Each tub of soft, medium, or firm, need to be exactly the same from batch to batch AS OFTEN AS POSSIBLE. Meaning that when I empty a tub of “xyz” SOFT paste and open another from a new shipment, it should perform exactly the same, not softer nor firmer. This tells me the manufacturer is paying attention to the quality and recipe of that paste. If the paste melts down on me mid-service because it is not consistent to the last batch, the client may get the impression that I don’t know what I am doing. Shipping can sometimes cause issues with the paste. For example, shipping during the summer months may have a tendency to cook your sugar. If your sugaring paste spends too long in transit, it can begin to cook the sugar paste changing it’s molecular structure. For this reason however, sugaring professionals place orders in bulk ahead of hot summer months to prepare.
3. Customer Service
I do business with companies who care about my business. I do not want to feel like just another account. I expect reasonable shipping times. I also pay attention to how well the paste is packed. There are few things more frustrating than to open an anticipated shipment of sugar only to find that it was not packed well and you have sugar spills. This is rare, but important. If I have any issues at all, I respect those that hold themselves accountable and correct the problem in a timely manner.
The manufacturer requires a certification or some knowledge from the professional before sugaring the public monetarily.
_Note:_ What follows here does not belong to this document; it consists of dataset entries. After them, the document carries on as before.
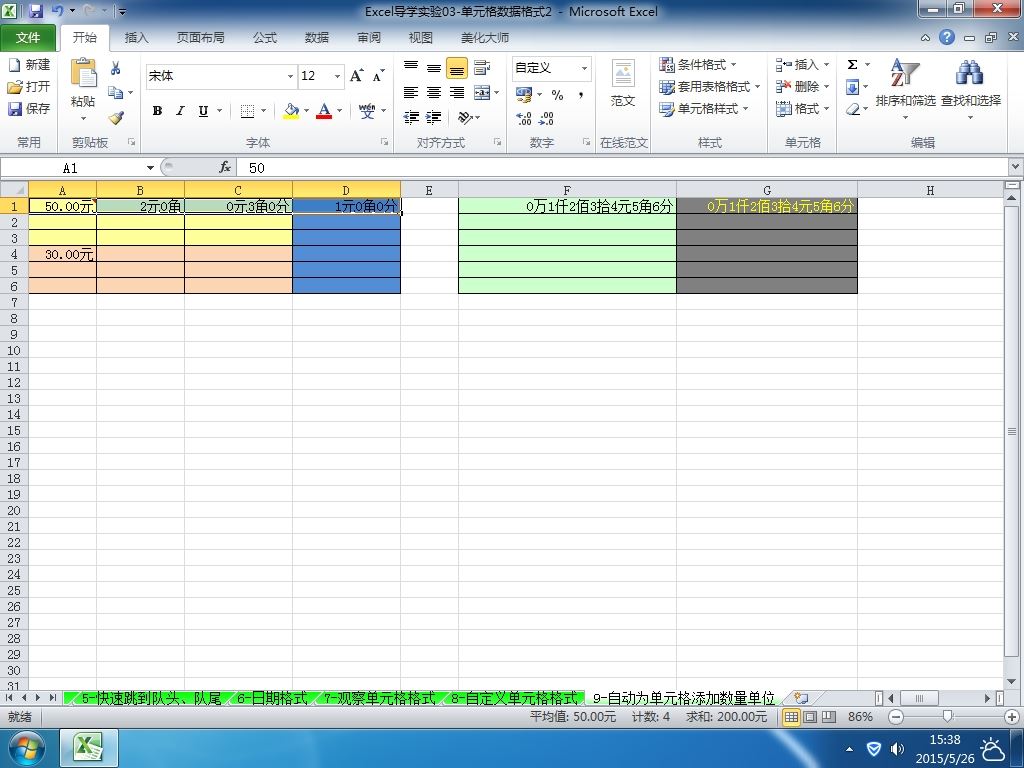Click the 保存 save button

(x=29, y=108)
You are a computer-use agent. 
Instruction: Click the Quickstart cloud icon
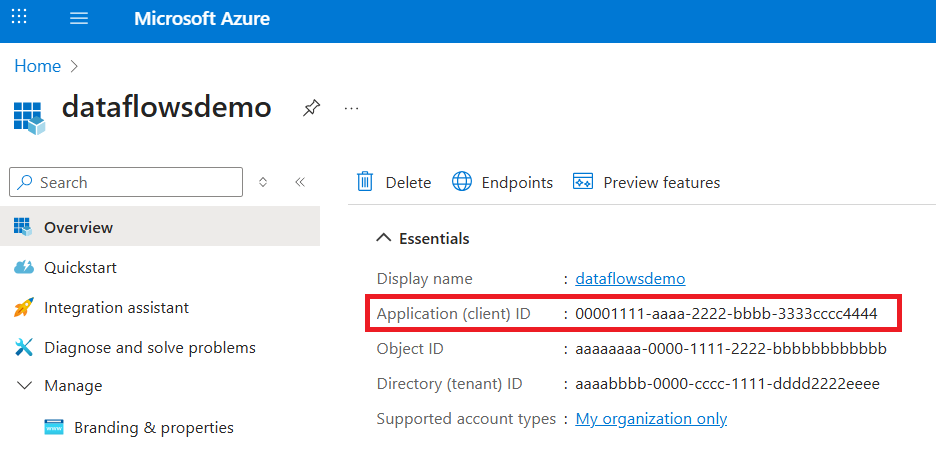[x=24, y=267]
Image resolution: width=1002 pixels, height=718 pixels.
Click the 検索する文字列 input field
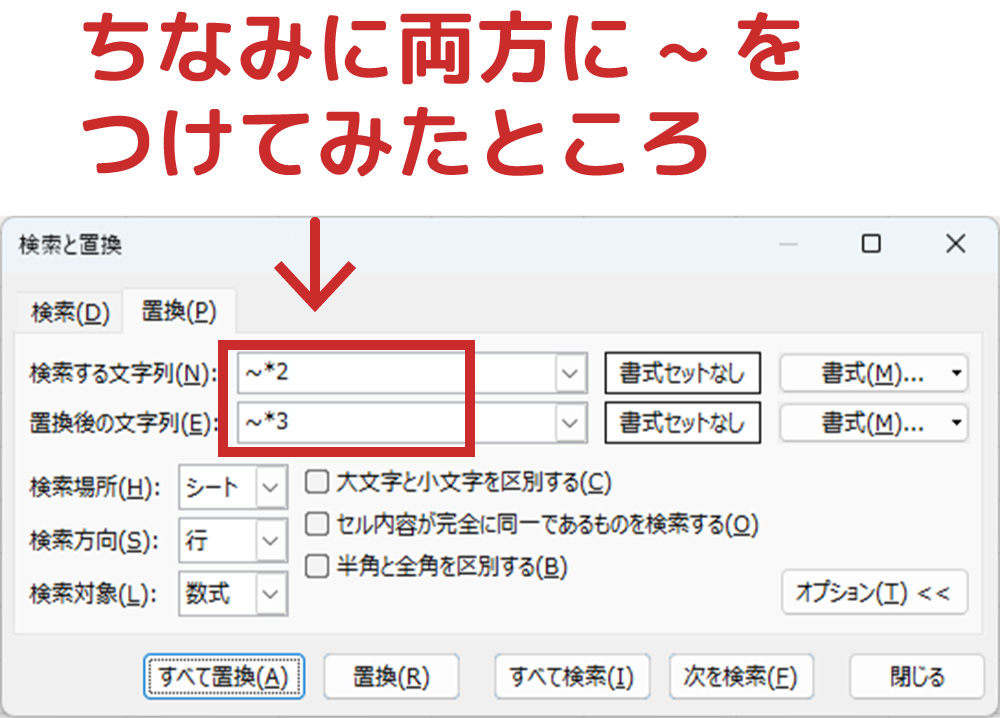395,374
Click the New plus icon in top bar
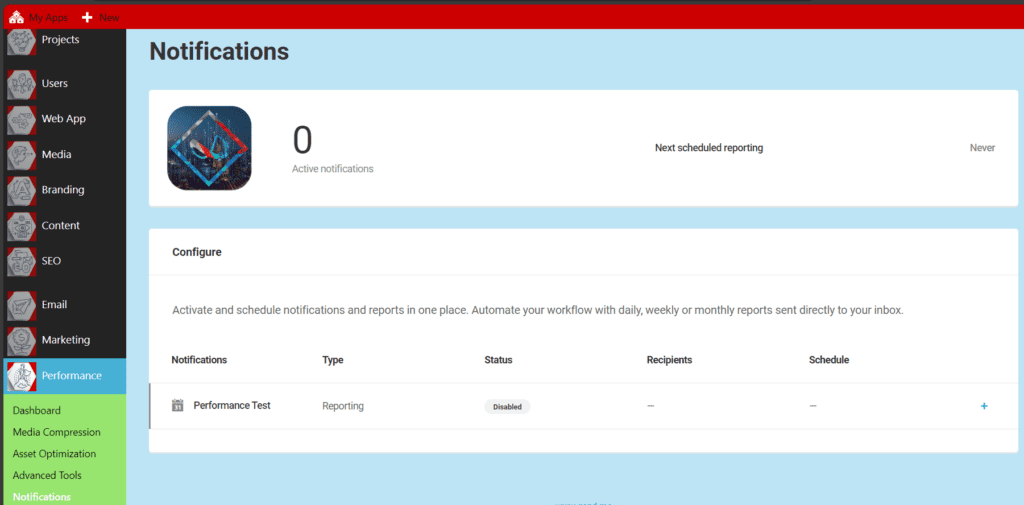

Selling to people in their homes for DIY sugaring is a different ball game. There may be nothing wrong with the product itself. However, as professionals, we spend our resources investing in our education. I personally acknowledge and respect manufacturers that hold our professional industry to this high standard. At the end of the day, that is your personal choice as well.
5. Longevity of the Paste
The best paste is a paste that I can sugar multiple services with a moderate to small amount of sugar paste before it gets super congested with hair, dead skin, and despite the amount of powder I used. It lasts and lasts. It will feel like marshmallow puff (the stuff you make fudge out of). It is buttery and still glides and molds easily 30 minutes into the service or into the second or third service. (One ball for a back, chest, and Brazilian… yes that GOOD! and there are pastes that do that!). Sugaring pastes that get firm or gummy (similar to sticky pizza dough) really quick are a no go for me personally. It isn’t efficient nor economical.
6. Price Point
Price point, including shipping will be one of the biggest deciding factors for most. Most tubs of sugar can now be found for less than $25 for 32-43 ounces. Anything over $30 is over priced in my opinion unless it really knocks my socks off. To knock my socks off means that the tub would yield considerably more services. For example, if a 32 ounce of paste is $20 and I can do 20 Brazilians with it, a $40 tub of 32 ounce paste ought to yield 40 Brazilians… or do something equally as impressive. A competitively priced tub of sugar means squat if the there are exorbitant shipping charges.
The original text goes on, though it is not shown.